December 3, 2025
Vancouver, BC - Canfor Corporation (“Canfor Corp”) and Canfor Pulp Products Inc. (“Canfor Pulp”) announced today that they have entered into an arrangement agreement (the “Arrangement Agreement”) pursuant to which Canfor Corp will acquire all of Canfor Pulp’s issued and outstanding common shares (each, a “Canfor Pulp Share”) not already owned by Canfor Corp and its affiliates pursuant to a court-approved plan of arrangement under the Business Corporations Act (British Columbia) (the “BCBCA”) (the “Transaction”). Under the terms of the Arrangement Agreement, the shareholders of Canfor Pulp (“Canfor Pulp Shareholders”), other than Canfor Corp and its affiliates, will have the option to receive, for each Canfor Pulp Share held: 0.0425 of a common share of Canfor Corp (each, a “Canfor Corp Share”) (the “Share Consideration”), or $0.50 in cash (the “Cash Consideration” and together with the Share Consideration, the “Consideration”).

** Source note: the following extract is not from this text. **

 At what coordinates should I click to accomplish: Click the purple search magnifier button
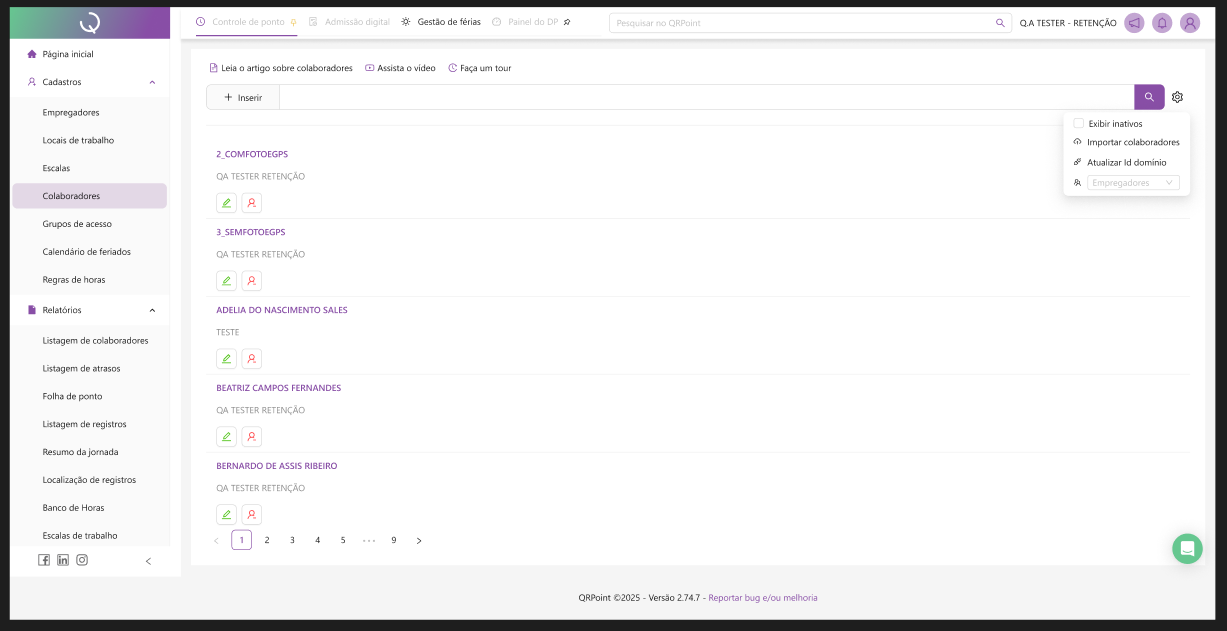[x=1149, y=97]
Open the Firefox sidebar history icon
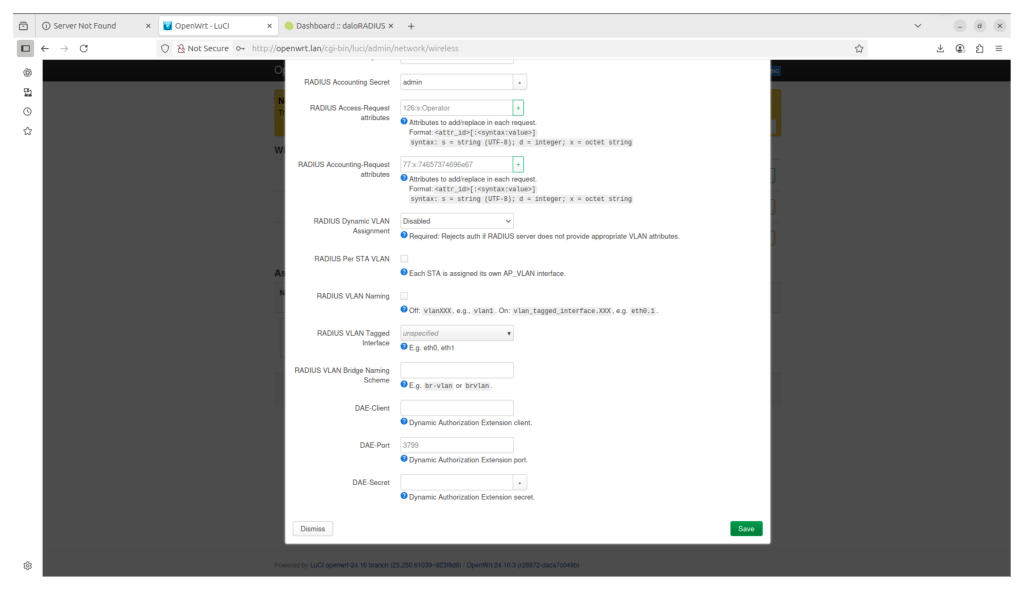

Canfor Corp currently owns approximately 54.8% of the issued and outstanding Canfor Pulp Shares. The $0.50 per Canfor Pulp Share represents a premium of 25% to Canfor Pulp’s closing share price on December 2, 2025, on the Toronto Stock Exchange (“TSX”) and a premium of 38% based on the 10-day volume-weighted average share price of Canfor Pulp as of December 2, 2025, on the TSX.